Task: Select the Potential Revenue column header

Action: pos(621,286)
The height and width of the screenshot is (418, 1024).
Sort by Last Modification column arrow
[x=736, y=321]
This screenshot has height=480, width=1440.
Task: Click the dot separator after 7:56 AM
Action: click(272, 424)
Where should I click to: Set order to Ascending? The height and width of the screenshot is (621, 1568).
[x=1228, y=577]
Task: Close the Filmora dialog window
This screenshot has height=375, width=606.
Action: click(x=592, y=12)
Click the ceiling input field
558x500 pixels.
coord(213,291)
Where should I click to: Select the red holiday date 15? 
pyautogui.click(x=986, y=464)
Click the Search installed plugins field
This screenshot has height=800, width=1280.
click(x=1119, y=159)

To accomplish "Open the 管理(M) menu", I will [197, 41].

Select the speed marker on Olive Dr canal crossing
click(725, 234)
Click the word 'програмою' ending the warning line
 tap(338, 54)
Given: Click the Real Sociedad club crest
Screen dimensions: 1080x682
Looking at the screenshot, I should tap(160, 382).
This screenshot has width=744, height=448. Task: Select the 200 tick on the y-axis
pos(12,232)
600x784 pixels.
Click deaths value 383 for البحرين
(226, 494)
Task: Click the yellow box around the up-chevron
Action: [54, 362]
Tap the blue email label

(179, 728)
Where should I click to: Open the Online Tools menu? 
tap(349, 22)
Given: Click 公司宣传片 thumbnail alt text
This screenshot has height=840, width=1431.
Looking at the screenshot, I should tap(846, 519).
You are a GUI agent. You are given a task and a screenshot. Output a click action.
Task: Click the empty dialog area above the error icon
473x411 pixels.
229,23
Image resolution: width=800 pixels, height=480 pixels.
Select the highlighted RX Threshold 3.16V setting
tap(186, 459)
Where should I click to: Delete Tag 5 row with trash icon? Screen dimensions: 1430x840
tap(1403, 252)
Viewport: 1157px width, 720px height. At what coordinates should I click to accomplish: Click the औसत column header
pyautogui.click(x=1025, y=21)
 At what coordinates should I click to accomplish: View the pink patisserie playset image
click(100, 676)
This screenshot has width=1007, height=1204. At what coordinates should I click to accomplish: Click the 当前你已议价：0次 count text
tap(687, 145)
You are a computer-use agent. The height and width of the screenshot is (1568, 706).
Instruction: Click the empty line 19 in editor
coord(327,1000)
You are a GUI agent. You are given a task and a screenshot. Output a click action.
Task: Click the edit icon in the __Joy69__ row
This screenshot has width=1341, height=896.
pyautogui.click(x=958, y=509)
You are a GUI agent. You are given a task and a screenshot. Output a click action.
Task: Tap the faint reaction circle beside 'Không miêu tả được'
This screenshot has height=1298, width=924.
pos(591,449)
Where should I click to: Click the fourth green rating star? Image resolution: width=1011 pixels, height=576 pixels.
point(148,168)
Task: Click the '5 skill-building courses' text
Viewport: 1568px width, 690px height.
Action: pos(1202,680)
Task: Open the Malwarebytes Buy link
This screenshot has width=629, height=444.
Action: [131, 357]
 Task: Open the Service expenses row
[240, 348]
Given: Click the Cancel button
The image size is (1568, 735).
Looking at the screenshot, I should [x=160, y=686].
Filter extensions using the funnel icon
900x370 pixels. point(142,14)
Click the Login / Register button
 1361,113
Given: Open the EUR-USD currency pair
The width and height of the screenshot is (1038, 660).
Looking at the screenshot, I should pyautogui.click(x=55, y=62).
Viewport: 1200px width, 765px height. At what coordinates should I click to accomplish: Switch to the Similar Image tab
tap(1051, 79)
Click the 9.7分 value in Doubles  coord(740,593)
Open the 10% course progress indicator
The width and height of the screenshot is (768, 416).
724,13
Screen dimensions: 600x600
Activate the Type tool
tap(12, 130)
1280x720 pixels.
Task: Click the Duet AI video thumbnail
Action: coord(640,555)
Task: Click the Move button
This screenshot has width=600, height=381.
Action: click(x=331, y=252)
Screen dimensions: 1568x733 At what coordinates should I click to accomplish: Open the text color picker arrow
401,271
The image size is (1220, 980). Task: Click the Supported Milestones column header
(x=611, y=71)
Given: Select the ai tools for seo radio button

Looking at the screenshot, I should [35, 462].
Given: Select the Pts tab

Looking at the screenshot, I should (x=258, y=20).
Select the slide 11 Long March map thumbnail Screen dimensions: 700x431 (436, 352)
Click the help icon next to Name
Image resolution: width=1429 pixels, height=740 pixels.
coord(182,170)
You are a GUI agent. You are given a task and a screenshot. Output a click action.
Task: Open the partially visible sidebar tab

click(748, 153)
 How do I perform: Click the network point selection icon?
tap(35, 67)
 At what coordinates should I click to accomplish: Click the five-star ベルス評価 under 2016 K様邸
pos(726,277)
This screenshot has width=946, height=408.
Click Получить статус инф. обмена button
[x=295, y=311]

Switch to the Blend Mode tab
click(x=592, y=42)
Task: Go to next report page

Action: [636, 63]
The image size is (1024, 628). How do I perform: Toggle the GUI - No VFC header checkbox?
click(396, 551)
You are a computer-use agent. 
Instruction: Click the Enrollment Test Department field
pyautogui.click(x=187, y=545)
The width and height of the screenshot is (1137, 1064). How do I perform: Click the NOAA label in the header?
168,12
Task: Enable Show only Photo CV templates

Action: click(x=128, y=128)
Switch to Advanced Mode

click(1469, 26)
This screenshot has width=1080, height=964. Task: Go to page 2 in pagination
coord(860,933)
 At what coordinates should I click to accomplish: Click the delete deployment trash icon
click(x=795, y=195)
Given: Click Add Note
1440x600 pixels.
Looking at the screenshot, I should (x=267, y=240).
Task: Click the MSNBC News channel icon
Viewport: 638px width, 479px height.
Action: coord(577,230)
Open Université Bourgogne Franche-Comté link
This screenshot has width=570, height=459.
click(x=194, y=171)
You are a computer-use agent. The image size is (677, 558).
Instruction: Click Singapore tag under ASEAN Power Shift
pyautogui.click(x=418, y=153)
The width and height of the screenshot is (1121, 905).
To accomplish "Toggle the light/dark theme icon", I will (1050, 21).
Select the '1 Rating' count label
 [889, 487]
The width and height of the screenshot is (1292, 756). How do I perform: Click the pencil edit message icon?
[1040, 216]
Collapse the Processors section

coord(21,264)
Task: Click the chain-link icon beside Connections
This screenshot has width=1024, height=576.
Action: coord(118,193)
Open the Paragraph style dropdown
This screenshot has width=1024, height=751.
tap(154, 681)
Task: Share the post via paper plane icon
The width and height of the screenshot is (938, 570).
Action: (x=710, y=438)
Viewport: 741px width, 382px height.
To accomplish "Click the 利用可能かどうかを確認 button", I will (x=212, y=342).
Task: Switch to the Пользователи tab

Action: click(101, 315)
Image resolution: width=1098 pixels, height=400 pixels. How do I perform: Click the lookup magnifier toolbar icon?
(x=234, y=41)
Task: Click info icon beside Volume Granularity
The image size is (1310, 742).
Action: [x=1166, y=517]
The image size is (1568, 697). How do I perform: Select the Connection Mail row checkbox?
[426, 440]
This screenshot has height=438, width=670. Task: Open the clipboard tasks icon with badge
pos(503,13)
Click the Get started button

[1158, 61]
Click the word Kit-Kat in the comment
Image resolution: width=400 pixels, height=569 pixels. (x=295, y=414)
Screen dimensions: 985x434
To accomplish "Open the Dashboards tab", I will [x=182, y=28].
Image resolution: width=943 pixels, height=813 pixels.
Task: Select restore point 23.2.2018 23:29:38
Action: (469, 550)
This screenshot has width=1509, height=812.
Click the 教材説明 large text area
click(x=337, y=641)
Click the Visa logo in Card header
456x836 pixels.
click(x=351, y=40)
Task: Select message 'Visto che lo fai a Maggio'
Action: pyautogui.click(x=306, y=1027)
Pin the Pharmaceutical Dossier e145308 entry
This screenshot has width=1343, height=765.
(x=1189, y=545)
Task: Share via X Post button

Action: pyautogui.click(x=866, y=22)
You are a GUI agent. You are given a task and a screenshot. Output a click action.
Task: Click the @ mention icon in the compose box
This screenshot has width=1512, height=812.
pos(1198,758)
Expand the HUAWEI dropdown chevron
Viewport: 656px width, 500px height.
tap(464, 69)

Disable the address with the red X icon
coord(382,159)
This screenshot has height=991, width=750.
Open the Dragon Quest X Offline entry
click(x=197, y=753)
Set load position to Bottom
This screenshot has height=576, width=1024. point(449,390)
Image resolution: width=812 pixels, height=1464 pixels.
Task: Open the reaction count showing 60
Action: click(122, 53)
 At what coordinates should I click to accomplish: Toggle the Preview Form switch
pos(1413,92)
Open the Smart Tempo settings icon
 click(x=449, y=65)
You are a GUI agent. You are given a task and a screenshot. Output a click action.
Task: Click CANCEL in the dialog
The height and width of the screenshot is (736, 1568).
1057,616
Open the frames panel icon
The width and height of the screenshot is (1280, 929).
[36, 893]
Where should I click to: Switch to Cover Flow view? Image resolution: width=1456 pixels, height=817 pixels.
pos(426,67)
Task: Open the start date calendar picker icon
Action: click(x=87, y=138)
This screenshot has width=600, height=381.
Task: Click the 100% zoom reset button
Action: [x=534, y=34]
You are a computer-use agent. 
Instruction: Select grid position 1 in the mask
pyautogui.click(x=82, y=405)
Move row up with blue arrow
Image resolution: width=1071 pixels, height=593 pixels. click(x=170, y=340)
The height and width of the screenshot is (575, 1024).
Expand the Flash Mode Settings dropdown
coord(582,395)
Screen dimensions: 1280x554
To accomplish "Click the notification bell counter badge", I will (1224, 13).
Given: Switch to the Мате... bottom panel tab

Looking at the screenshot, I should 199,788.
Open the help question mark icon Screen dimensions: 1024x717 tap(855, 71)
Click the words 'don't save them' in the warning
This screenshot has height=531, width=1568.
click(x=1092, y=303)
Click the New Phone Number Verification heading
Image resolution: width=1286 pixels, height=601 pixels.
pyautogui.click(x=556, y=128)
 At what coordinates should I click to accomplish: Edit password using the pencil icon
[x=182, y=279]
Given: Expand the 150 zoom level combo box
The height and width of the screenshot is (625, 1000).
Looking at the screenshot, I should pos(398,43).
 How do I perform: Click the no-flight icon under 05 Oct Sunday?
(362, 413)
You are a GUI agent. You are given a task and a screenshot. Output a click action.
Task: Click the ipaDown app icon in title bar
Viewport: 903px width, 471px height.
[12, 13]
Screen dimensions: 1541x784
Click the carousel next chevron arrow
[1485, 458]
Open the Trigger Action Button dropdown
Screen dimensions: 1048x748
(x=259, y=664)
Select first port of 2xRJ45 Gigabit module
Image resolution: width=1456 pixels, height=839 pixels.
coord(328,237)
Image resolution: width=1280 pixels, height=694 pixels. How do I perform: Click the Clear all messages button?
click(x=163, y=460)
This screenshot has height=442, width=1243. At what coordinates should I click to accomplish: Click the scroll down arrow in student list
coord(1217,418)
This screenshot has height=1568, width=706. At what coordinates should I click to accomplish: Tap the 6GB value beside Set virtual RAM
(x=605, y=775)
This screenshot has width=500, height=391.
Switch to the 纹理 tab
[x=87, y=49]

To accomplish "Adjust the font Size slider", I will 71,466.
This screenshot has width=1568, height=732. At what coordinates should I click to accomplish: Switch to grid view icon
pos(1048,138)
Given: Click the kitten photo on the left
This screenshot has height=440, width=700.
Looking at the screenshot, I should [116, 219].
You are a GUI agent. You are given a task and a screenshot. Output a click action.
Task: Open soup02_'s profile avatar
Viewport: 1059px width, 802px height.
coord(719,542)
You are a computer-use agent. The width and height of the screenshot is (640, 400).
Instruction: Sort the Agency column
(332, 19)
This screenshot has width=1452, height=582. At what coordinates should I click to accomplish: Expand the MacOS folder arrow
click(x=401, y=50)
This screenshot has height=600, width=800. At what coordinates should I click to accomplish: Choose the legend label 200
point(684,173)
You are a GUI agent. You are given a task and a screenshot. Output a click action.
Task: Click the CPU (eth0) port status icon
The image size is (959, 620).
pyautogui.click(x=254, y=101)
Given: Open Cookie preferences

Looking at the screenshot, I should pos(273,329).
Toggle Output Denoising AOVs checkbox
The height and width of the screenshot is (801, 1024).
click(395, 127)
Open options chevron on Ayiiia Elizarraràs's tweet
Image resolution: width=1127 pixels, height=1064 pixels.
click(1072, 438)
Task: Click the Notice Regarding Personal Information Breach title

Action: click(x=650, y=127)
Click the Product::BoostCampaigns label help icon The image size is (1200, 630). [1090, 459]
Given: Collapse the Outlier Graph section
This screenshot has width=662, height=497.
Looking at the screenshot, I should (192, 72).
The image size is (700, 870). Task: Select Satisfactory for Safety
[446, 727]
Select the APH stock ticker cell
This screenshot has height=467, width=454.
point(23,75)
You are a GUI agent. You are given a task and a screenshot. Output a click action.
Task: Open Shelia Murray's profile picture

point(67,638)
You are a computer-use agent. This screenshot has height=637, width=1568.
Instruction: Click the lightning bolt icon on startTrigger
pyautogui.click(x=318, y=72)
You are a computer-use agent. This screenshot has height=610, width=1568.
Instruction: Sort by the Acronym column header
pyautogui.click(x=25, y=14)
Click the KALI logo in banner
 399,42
====================
> _EXERCISE DETAILS_:
Starting from the first line of the records above, retype each line exactly up to and including the one that contains "The height and width of the screenshot is (418, 1024).", and nothing more.

> _REPLY_:
Task: Select the Potential Revenue column header

Action: pos(621,286)
The height and width of the screenshot is (418, 1024).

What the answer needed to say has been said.